● Elenco dei compiti:
1. Nel brano citato, riduci a due frasi il paragrafo che comincia con «Due stanze dove un tempo abitava» senza perderne i fatti principali.
2. Rispondi a queste domande sul brano citato, una per riga:
(a) Quale luogo chiude, secondo la riga sotto il titolo?
(b) In quale via si trovavano le due stanze?
(c) Di che cosa era carico il carretto di Marsiminio?

● Brano citato:
________________________

L’oste è vecchio e stanco

Chiude la Puteca de mieru, il luogo dove si incontravano le anime belle del Salento

Due stanze dove un tempo abitava un certo Marsiminio, un laborioso contadino del Salento con sua moglie. Due stanze che per molto tempo, dopo la morte del contadino amico di mio padre (ma lì, in quella via Vittorio Emanuele II, a Minervino di Lecce, erano tutti amici, un tempo), erano rimaste vuote e stavano per crollare.

Tornavo a casa da una delle città dove mi ero trasferito e, ogni volta, vedevo quel posto sempre più decadente. Lo ricordavo il compare Marsiminio (si, lì in quella strada, ma in quasi tutto il paese siamo tutti compari, perché è raro non aver mai tenuto a battesimo qualcuno, fatto da padrino alla cresima di qualcun altro o da testimone ad un matrimonio) seduto davanti all’uscio della porta di casa sua, infilarsi le scarpe con il carretto carico di fieno per gli animali da governare. Tornavo e quella figura di uomo che si spaccava la schiena nei campi, la vedevo, la immaginavo ogni volta davanti a quella casetta sempre più cadente.

________________________

● Informazioni mostrate:
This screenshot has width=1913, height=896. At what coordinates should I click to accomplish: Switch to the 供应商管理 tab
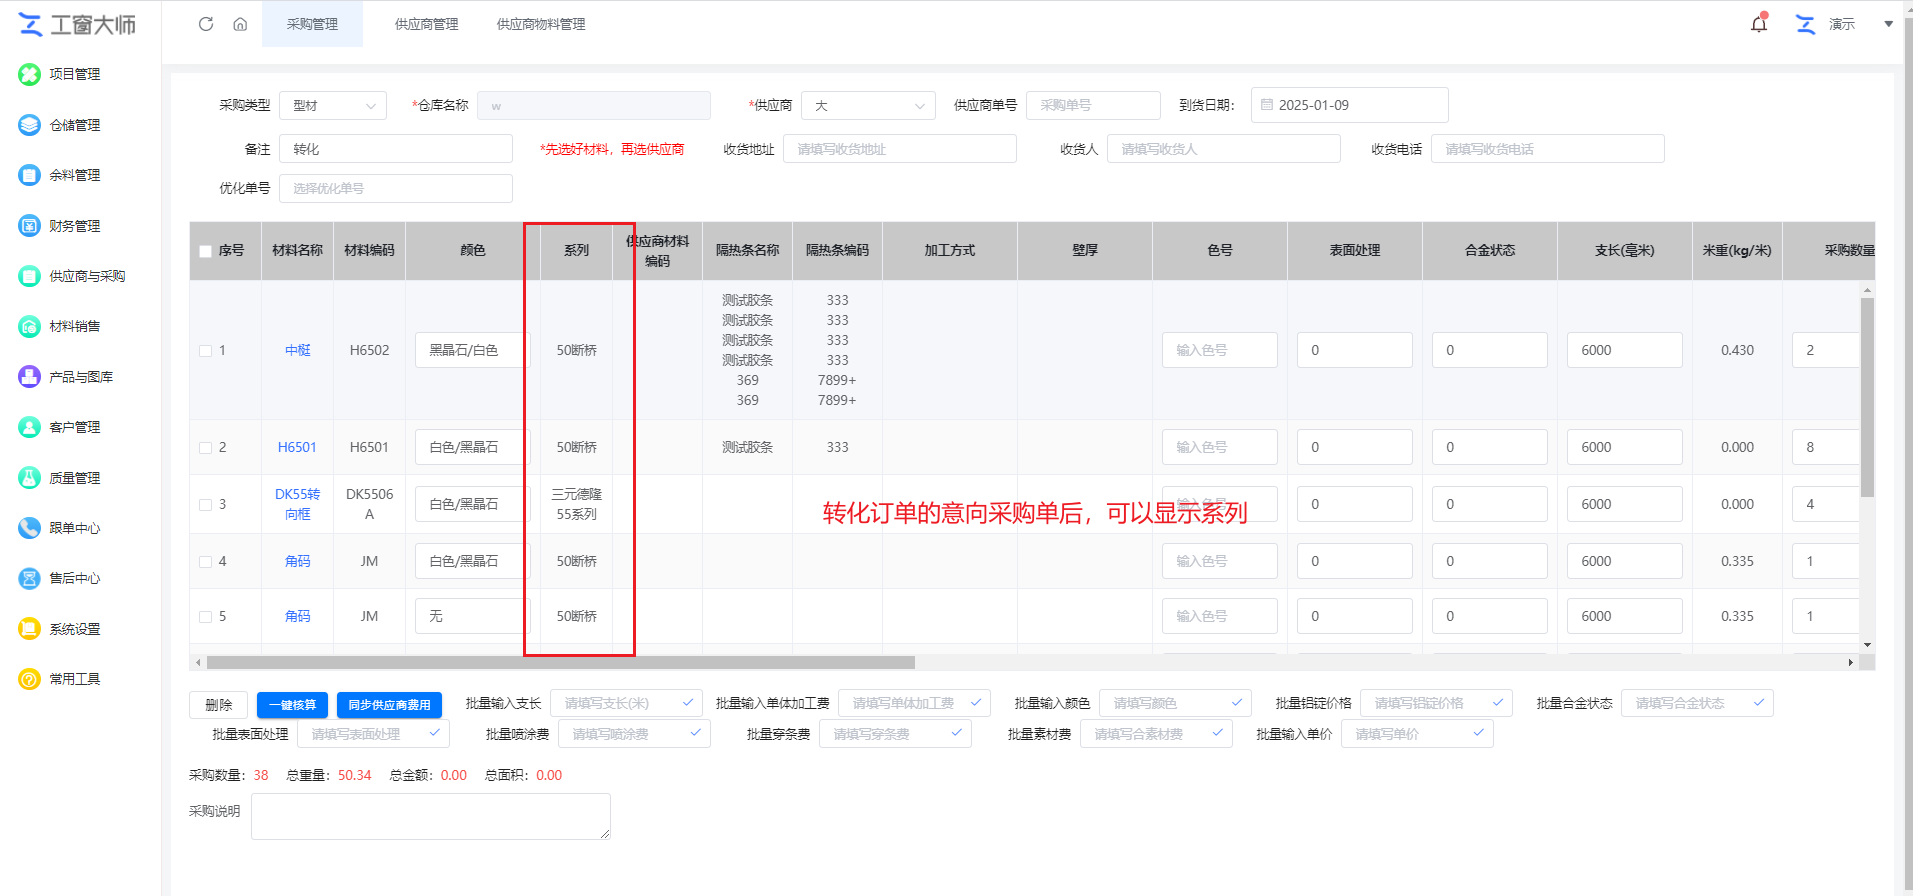[426, 24]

________________________

● Risposte in ordine:
1. Le due stanze, in via Vittorio Emanuele II a Minervino di Lecce, erano un tempo la casa di Marsiminio, laborioso contadino del Salento, e di sua moglie. Dopo la morte del contadino, amico del padre di chi scrive, rimasero a lungo vuote e stavano per crollare.

2.
(a) La Puteca de mieru.
(b) In via Vittorio Emanuele II, a Minervino di Lecce.
(c) Di fieno per gli animali.